EZ: I completely agree with you as far as the "what ifs". Had my niece not had a recent scare, I'd probably not be AS alarmed, but she has already shown a tendancy to cave to peer pressure and not know reasonable limits. And as I spend time with her, I know that her memory is going to be short lived. She is already planning on pushing other boundaries (things not so dangerous, like plotting to get her cell phone back from confiscation and how when she gets her license her mom will be a pushover about using the car) that are IMO normal for a teen but this is just like dangling candy for her. I wonder had this been two months from her scare and not two weeks, if her answer would have been the same. I think most of the family is concerned about the longer haul, sure she's scared now but it will wear off eventually. She is in counseling over this (general, not alcohol, as my SIL thinks other things are at play as well, like self esteem issues) so I know that whatever is being done support wise is there, if it happens again it will not be because anyone dropped their guards and let it.

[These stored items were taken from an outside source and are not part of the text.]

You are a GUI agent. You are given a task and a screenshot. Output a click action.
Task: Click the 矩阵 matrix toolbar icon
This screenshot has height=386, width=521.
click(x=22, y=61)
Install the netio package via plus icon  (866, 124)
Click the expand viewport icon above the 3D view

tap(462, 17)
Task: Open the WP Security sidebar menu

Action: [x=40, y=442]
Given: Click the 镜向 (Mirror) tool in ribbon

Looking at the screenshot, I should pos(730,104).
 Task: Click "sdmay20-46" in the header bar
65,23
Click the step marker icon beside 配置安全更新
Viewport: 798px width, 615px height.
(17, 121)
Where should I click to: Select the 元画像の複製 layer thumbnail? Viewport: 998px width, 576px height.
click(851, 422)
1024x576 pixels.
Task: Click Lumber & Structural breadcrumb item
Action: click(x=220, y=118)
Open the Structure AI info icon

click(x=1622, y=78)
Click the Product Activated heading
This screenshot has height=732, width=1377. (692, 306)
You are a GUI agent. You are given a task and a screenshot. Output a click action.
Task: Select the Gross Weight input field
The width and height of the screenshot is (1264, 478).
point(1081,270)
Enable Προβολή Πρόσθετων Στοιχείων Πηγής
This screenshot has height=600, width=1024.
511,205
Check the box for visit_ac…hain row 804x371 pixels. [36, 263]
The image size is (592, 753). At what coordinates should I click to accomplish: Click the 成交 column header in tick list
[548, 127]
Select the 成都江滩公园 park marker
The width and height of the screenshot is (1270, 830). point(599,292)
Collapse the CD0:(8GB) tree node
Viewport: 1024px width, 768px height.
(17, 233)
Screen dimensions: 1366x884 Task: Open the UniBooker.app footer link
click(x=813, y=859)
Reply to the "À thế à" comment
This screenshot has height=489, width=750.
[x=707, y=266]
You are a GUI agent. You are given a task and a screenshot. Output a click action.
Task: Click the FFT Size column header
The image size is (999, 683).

I should tell you that this hits me in a different light as my DD is the same age. The similarities are not lost on me, as well as the position that I am in. If I did have contct with her, it could very easily be me hearing from my DD that someone offered her alcohol and having to make the call to tell her a-mom or not. Being in that situation where you aren't the parent, but you need to be the trusted adult/friend figure and decide what lines can or should be crossed. (I'll admit, I had half a mind to ask DD's a-mom for advice about this as she is raising several kids in their teens) I do think that if I had a relationship with DD, it would be a lot like my relationship with my niece, so I know I am subconsciously more protective of her than my other nieces or nephews as a result. Which is why I need some perspective from others!
This is all really helpful. I am kind of hoping that since she is away with her mom for the weekend and her mom likes to hear her work gossip, that she will mention it to her mom in passing the way she mentioned it to me (like, "Look Mom! I said no!") and I do plan on telling my hubby over the weekend too.
I think the niece's response stands on its own... she detected the "ick" with this guy, and sought you out to share the experience. Great opportunity for you to point out "wow... old enough to be your dad and that's all he's got to offer... gross".
The rest is just one of those icky work things. The office manager could be happy to have this be an issue, or not. It could be a great opportunity to help your niece learn how to professionally expect and demand appropriate behavior at work, or it could be too overwhelming for a teen.
So good luck. Having the added responsibility of being a good aunt at work, and dealing with a creep, and having those overlap is like a whole extra job!